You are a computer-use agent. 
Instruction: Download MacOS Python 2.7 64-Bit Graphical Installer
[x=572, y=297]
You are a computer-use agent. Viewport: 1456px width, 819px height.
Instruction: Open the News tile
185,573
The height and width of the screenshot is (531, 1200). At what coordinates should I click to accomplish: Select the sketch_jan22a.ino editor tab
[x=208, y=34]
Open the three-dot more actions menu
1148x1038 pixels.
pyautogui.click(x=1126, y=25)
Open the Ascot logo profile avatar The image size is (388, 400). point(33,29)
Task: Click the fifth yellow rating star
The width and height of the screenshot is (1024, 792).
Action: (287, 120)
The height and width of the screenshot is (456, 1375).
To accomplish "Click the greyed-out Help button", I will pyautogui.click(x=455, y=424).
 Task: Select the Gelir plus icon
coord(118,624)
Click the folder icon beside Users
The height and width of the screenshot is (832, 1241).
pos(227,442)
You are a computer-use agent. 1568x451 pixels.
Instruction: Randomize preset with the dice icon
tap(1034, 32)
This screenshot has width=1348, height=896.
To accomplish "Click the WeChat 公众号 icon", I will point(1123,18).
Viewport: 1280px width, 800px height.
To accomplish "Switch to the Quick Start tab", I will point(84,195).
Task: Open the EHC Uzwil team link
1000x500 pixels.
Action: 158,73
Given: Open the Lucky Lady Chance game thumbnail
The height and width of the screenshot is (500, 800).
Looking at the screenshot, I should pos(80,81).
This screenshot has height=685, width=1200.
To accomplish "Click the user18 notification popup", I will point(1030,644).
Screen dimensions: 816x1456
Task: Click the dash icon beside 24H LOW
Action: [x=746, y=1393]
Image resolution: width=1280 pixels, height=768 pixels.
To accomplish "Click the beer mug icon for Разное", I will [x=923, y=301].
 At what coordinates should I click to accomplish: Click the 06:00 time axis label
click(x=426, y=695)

• TASK DIRECTIONS:
Gather every line above that contains the word "coordinates", and copy each one in full.

• TASK ANSWER:
The height and width of the screenshot is (531, 1200). At what coordinates should I click to accomplish: Select the sketch_jan22a.ino editor tab
 At what coordinates should I click to accomplish: Click the 06:00 time axis label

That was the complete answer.